Además, en marzo de 2025, el organismo anunció que mantiene en evaluación cuatro candidatos adicionales (BIKE, Classic McEliece, HQC y SIKE) como posibles estándares futuros.
Bitcoin y la transición
La discusión sobre la resistencia de Bitcoin a la computación cuántica ya está abierta. Adam Back, cofundador de Blockstream, sugirió adoptar SLH-DSA, un algoritmo de firma digital resistente a ataques cuánticos, aprobado por el NIST bajo el estándar FIPS 205.
Basado en SPHINCS+ y desarrollado por IBM, este esquema no depende de problemas matemáticos como el logaritmo discreto —vulnerable ante algoritmos cuánticos como el de Shor—, sino de funciones hash, prácticamente imposibles de revertir incluso con ordenadores cuánticos.
No obstante, SLH-DSA plantea un desafío técnico: sus firmas son más extensas, lo que incrementaría el espacio en la blockchain y los costos de transacción.
Un rol decisivo
En definitiva, el NIST no solo influye en empresas y gobiernos, sino también en protocolos descentralizados como Bitcoin. Su trabajo en algoritmos post-cuánticos podría marcar la hoja de ruta hacia un futuro en el que la seguridad digital de las criptomonedas no se vea amenazada por la computación cuántica.

Datos proporcionados:
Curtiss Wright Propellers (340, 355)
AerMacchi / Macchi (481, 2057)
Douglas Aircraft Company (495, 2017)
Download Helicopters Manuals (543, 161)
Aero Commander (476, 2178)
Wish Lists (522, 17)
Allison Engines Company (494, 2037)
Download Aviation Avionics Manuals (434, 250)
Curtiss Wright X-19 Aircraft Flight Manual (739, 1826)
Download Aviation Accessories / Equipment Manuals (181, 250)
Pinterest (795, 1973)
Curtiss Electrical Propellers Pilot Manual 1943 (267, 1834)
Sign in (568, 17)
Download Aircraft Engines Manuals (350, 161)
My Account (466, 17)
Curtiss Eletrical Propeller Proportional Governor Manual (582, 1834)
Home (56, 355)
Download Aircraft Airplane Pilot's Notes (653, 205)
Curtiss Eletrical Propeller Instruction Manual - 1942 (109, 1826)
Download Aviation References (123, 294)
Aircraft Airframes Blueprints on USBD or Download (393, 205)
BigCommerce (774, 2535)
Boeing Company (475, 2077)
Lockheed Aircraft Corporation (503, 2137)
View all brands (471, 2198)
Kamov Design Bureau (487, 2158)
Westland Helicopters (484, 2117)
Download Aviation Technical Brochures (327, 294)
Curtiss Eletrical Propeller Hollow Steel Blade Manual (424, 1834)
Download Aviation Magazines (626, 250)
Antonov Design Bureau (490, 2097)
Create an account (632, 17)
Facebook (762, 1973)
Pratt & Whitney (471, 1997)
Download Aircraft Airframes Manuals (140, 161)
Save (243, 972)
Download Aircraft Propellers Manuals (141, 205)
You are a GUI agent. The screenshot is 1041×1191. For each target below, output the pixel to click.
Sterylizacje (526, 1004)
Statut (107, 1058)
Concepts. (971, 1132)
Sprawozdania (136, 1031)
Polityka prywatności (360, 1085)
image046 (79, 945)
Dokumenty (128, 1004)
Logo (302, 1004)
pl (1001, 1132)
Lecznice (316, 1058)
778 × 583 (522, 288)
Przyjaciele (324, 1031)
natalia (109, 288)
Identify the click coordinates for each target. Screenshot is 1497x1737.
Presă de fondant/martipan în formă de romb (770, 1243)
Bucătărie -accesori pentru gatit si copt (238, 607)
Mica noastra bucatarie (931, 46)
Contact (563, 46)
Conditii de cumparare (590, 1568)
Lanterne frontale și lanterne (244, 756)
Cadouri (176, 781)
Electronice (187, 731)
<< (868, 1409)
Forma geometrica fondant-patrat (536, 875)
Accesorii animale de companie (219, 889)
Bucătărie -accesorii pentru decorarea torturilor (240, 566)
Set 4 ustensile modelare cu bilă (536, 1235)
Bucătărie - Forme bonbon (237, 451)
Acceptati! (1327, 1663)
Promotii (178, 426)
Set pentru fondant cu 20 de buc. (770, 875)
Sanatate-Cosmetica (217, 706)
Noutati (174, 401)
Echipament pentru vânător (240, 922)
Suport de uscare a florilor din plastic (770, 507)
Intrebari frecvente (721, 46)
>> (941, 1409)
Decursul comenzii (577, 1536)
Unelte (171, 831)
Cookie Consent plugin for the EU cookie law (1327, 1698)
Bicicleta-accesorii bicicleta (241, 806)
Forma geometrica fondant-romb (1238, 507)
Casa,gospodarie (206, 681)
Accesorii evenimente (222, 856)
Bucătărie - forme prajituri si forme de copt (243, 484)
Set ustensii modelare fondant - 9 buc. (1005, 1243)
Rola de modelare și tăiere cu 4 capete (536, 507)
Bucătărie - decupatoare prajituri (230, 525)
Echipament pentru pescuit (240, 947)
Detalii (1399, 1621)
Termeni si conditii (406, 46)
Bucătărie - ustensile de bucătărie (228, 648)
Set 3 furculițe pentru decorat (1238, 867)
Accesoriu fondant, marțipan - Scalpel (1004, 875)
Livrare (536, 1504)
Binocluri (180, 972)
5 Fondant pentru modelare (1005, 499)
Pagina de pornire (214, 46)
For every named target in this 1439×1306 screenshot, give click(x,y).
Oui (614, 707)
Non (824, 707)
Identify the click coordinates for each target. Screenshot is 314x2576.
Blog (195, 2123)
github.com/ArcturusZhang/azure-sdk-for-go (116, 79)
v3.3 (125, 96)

Tu objetivo:
Indica si cada afirmación concuerda con el texto sobre Bitcoin y la computación cuántica. Responde sí o no y cita las palabras del texto que lo deciden.
1. Adam Back propuso adoptar SLH-DSA.
2. SLH-DSA depende del problema del logaritmo discreto.
3. Las firmas de SLH-DSA son más cortas.
Básate únicamente en el texto.

Solución:
1. Sí: "Adam Back, cofundador de Blockstream, sugirió adoptar SLH-DSA".
2. No: "este esquema no depende de problemas matemáticos como el logaritmo discreto".
3. No: "sus firmas son más extensas".